The Fenelon property hosts the Discovery Zone gold deposit and surrounding 4-km strike length of gold-hosting secondary splay of the Sunday Lake Deformation Zone.
Since acquiring the property in late 2016, Wallbridge has completed an updated resource estimate and a positive pre-feasibility study (PFS) on the existing gold resource, which consists of 38,000 ounces in the measured and indicated category, plus a further 1,900 ounces of inferred material.

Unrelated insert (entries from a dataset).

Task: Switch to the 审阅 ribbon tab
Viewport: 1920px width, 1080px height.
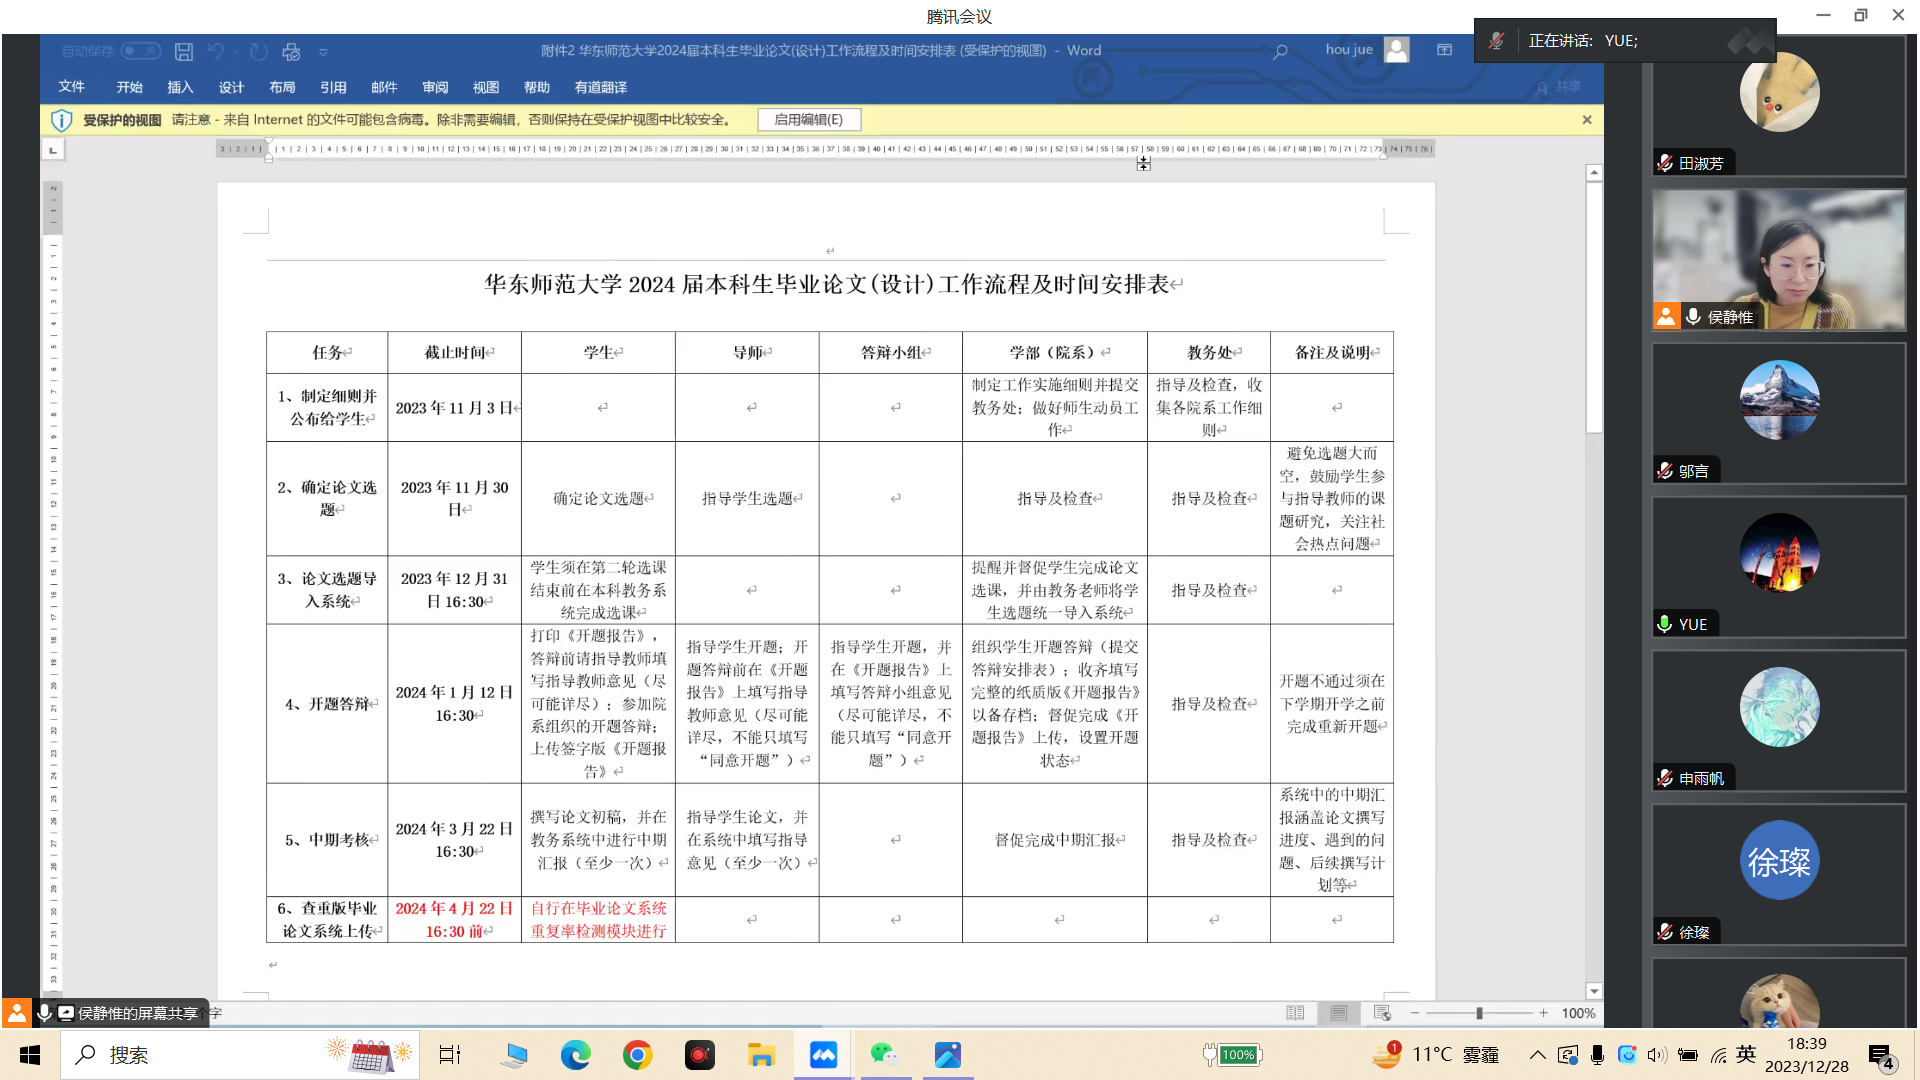Action: click(x=434, y=87)
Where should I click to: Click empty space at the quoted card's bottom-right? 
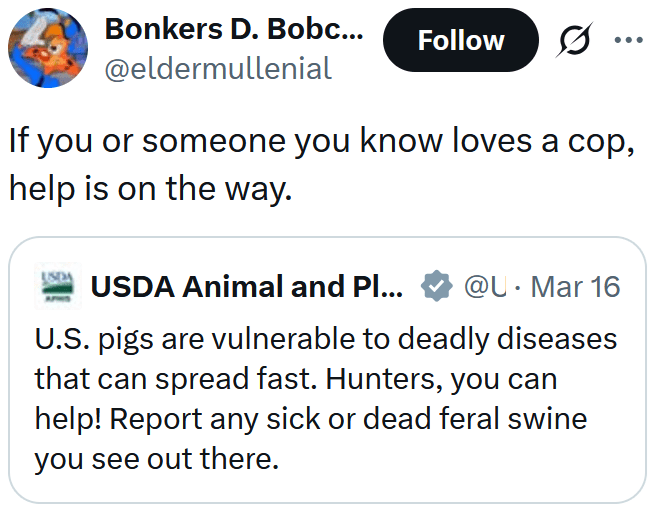560,470
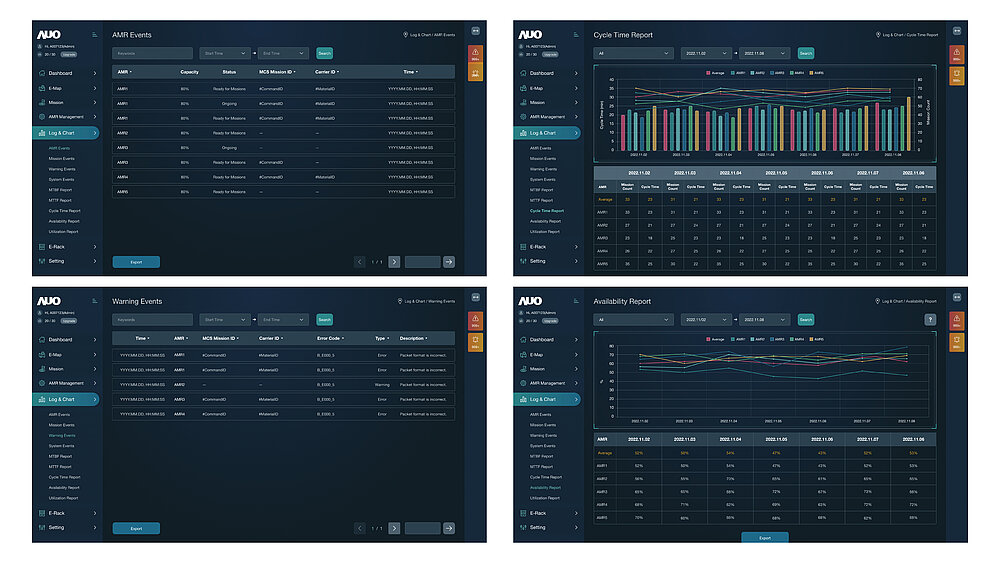The height and width of the screenshot is (563, 1000).
Task: Click the help question-mark icon in Availability Report
Action: [930, 320]
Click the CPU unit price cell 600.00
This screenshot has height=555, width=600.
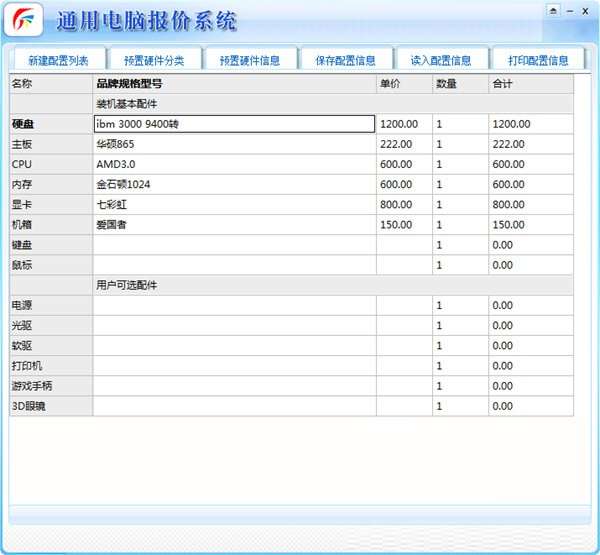coord(404,164)
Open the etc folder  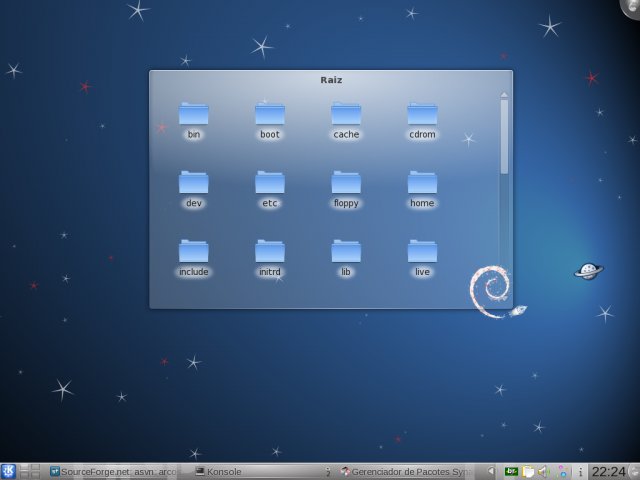[269, 182]
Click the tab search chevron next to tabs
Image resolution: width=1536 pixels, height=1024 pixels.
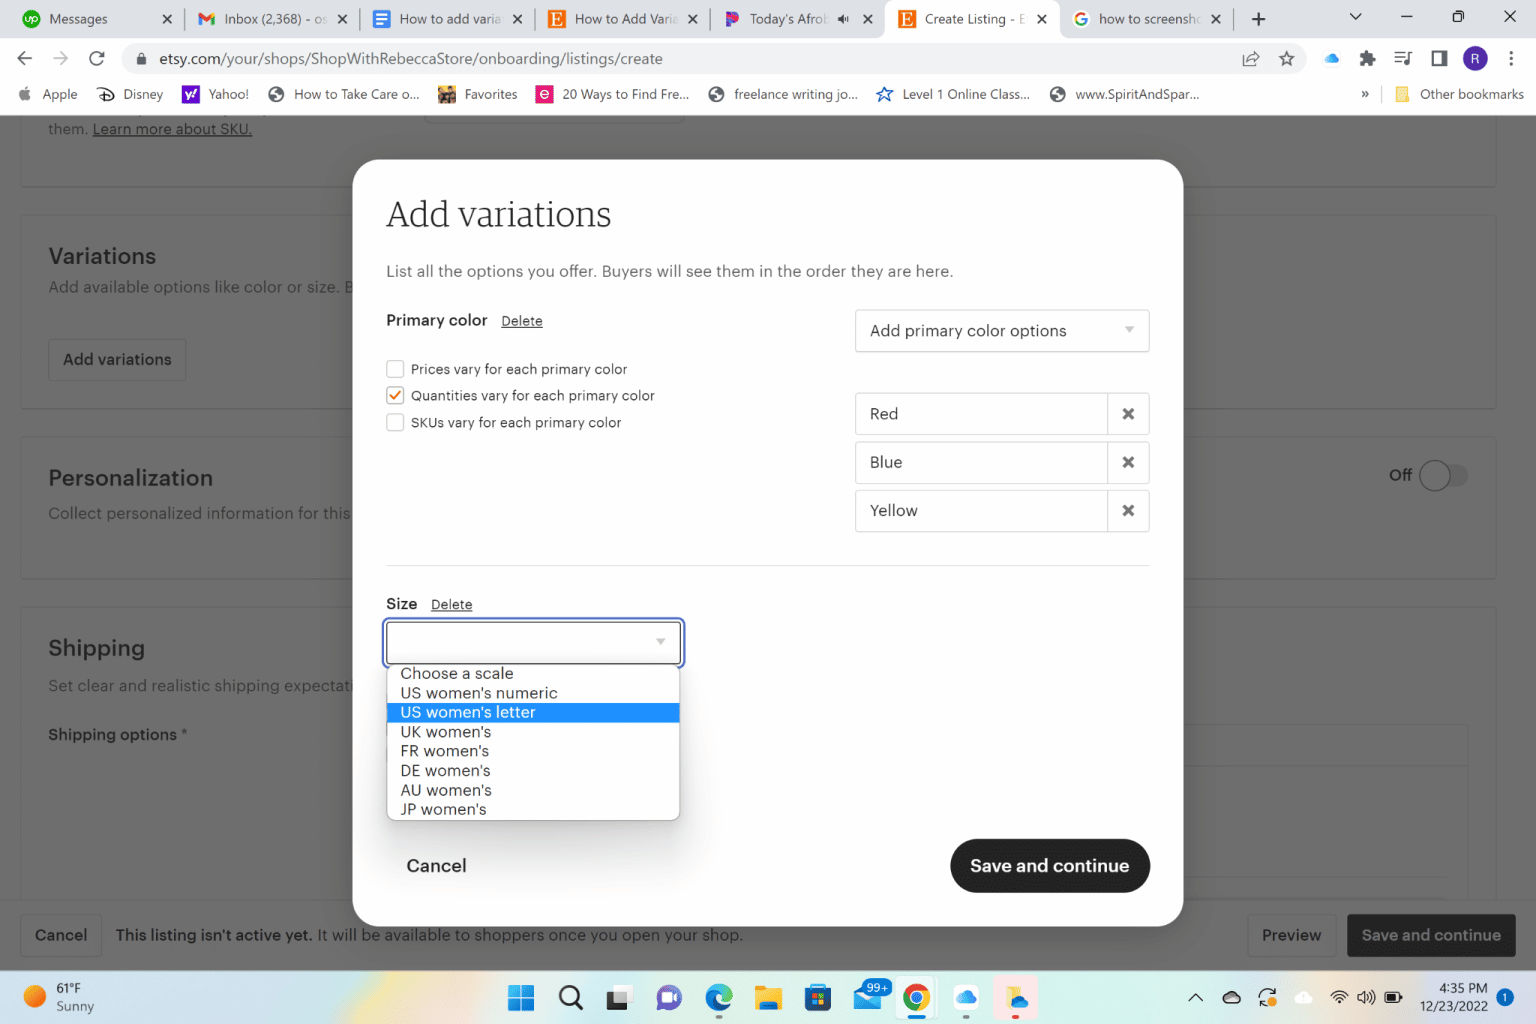click(1355, 17)
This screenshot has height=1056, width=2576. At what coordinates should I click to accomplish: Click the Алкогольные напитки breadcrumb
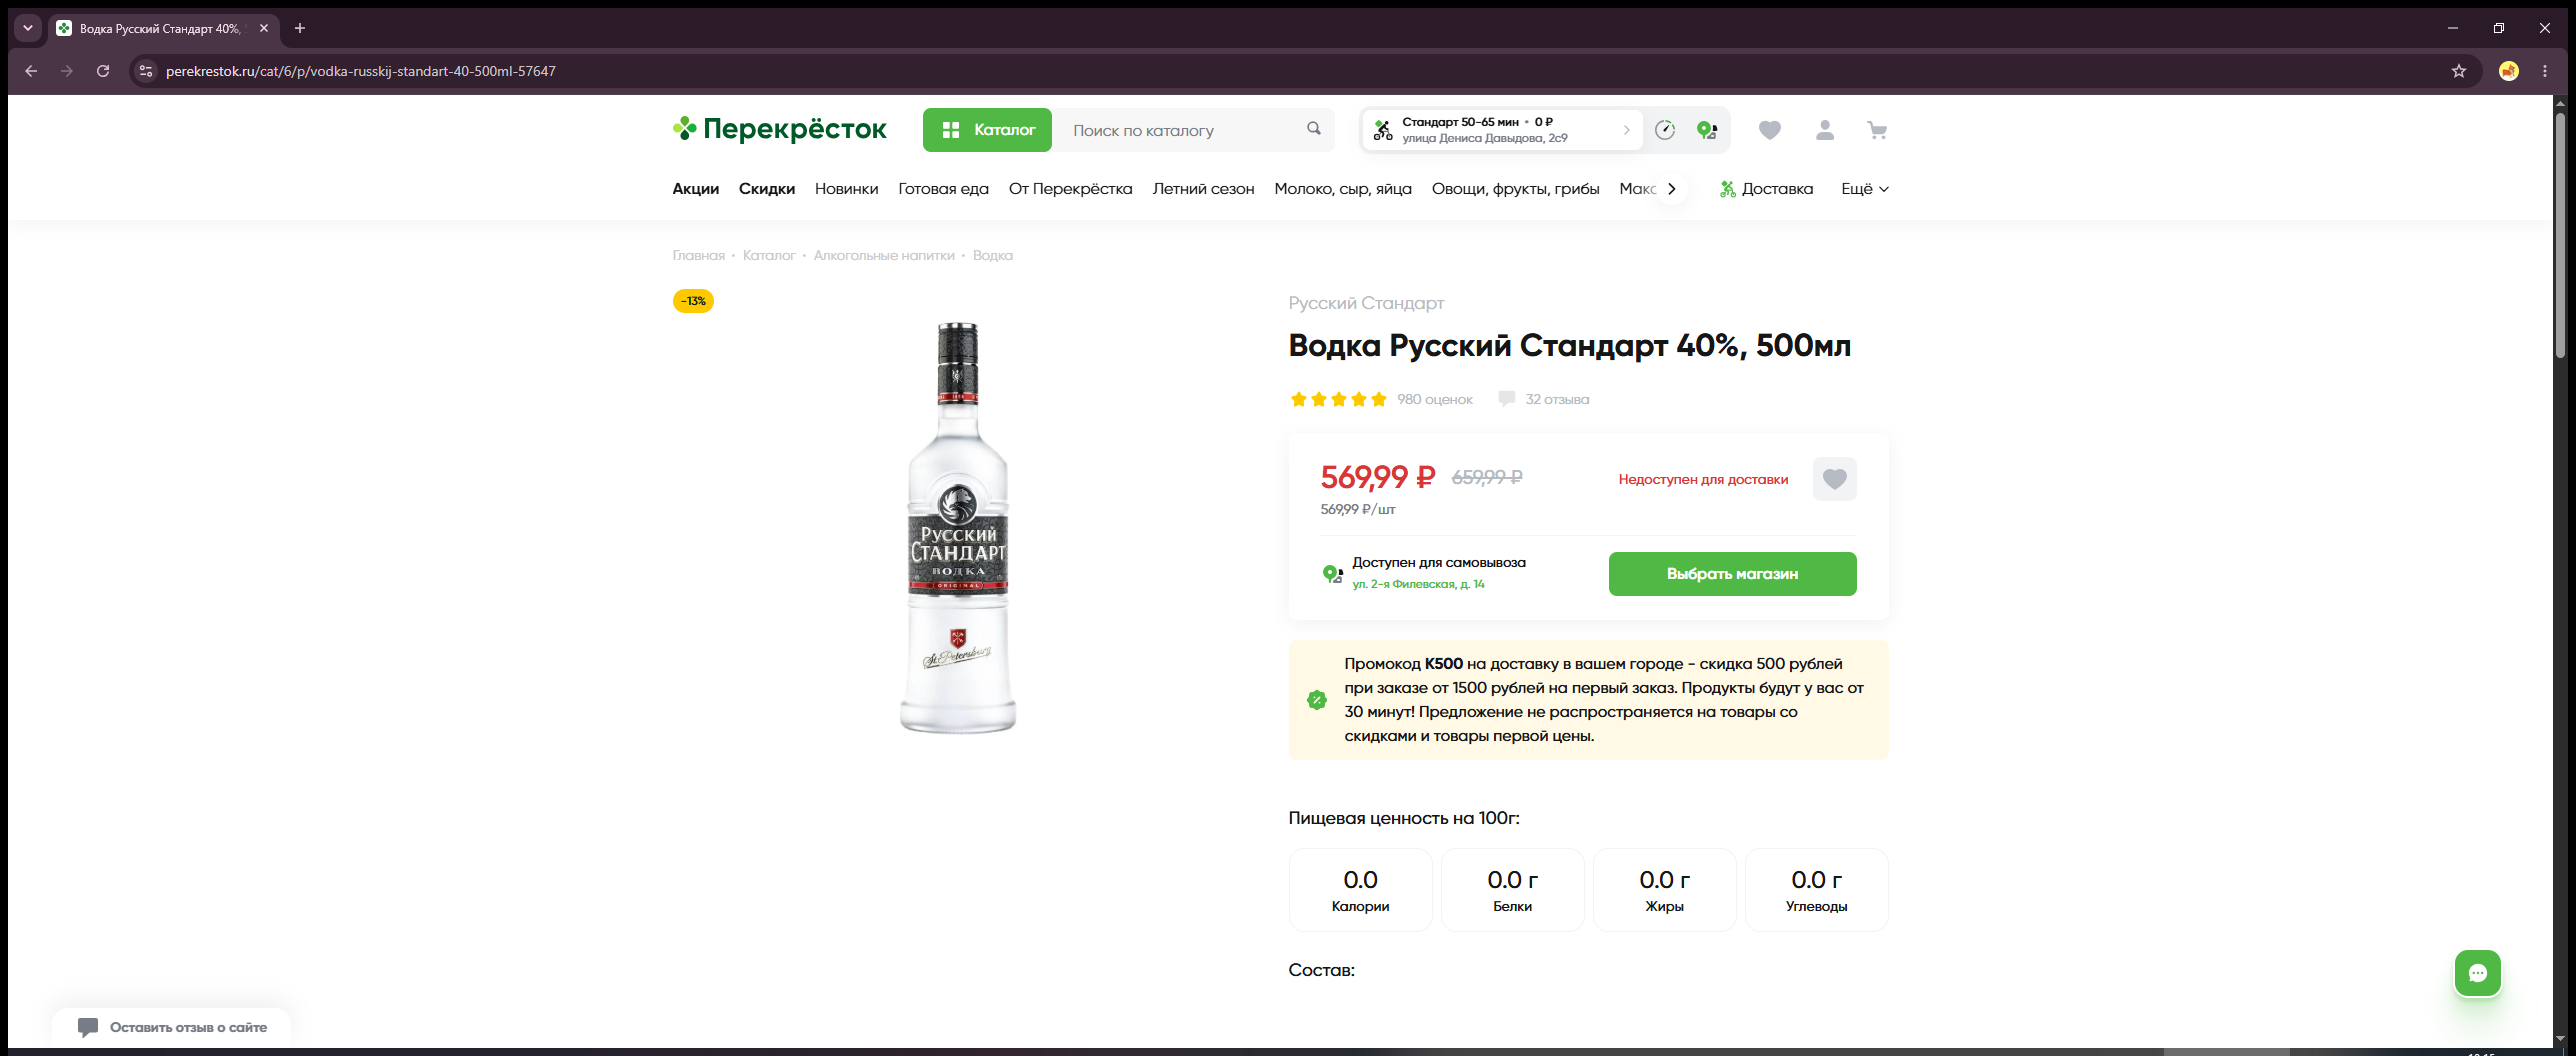(x=884, y=255)
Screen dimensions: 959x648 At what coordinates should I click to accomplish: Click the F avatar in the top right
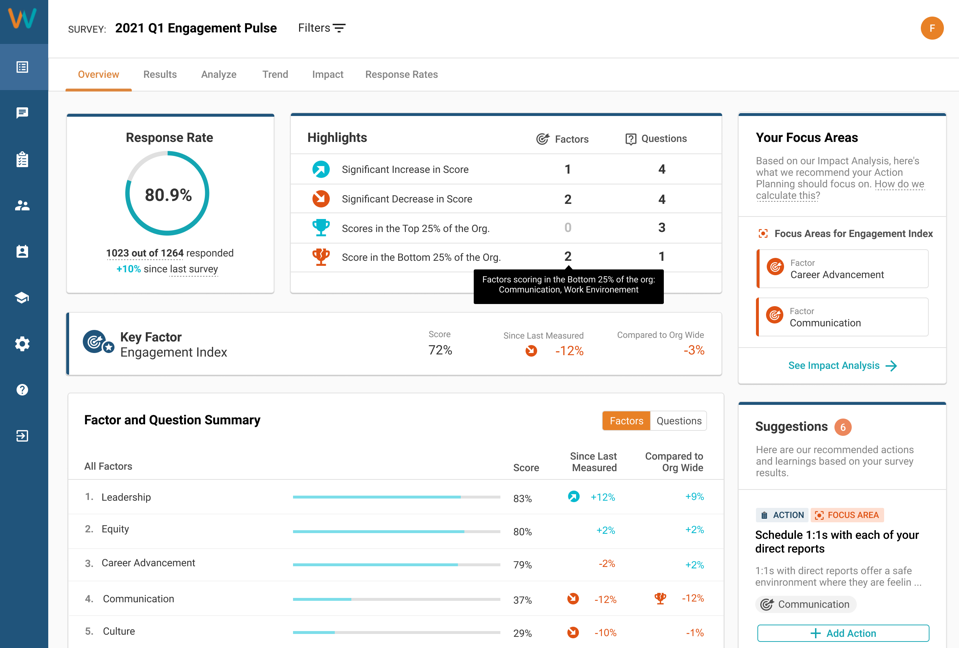click(x=932, y=29)
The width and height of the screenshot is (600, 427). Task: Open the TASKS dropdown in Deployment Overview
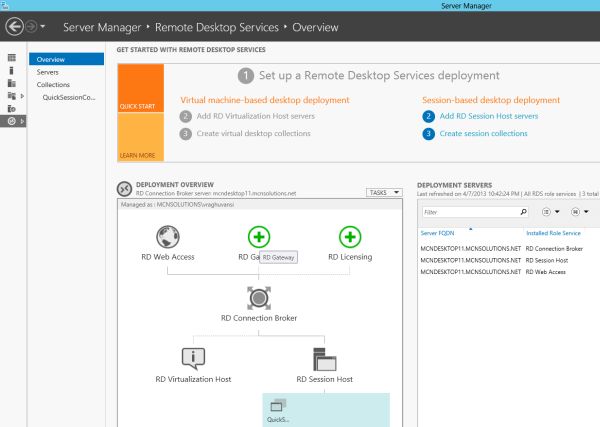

The PFS estimates a pre-tax net cash flow of $6.62 million and project pre-tax Internal Rate of Return of 92% for the initial approximate 18-month mine life for the known reserves located above a depth of 100 metres and located within close proximity to the existing ramp.
Results of the 2017 drilling, along with geological and structural modelling combined with a reinterpretation of the deposit have led to an expanded exploration target of an additional 70,000-120,000 ounces of gold, the company has said. This target is in addition to the 2016 resource estimate.
“With a high margin pre-tax return of 92%, the PFS supports that Fenelon is well placed to become one of the high margin, low cost producers in the camp,” said Wallbridge CEO Marz Kord. “The next key step in the development of Fenelon is the continuation of the permitting process as well as exploration around the existing deposit to add potential ounces and extend the mine life,” he said.
In addition, the company has completed surface exploration drilling campaigns and is currently drilling from underground as part of its 35,000-tonne bulk sample.
On Wednesday, Wallbridge said 8,000 tonnes of ore have been shipped to the nearby Camflo mill and processing of the first batch is nearly completed. The company also said visible gold was observed to be present in 41 of 63 holes drilled to date. Assays from 31 drill holes are now pending.
“The results released today confirm the exceptional quality of the mineralization discovered in 2017 in the West Extension area,” said Attila Pentek, Vice-President, Exploration at Wallbridge. “We are especially pleased with the fact that the sort of grades and thicknesses that have been shown in the Chipotle and Naga Viper zones are now being intersected in the Habanero Zone, which is a new structure discovered during last year’s surface drilling program,” Pentek said.
“This West Extension area remains to be one of the main focuses of our continued resource expansion drilling both from underground and surface.’’
The bulk sample is expected to produce between 19,000 and 26,000 ounces of gold, with close to 50% of the gold priced at CDN $1,720 per ounce. This bulk sample program is designed to test a few stopes in several zones, the company said.
In addition, the company said a 10,000-metre surface drilling program is starting up this week to follow known mineralized zones and expand resources at depth, and further away from the mine workings.
Meanwhile, Wallbridge has exposure to active exploration for copper and gold in Jamaica and British Columbia, through its 15.5% ownership of Carube Copper Corp. [CUC-TSXV].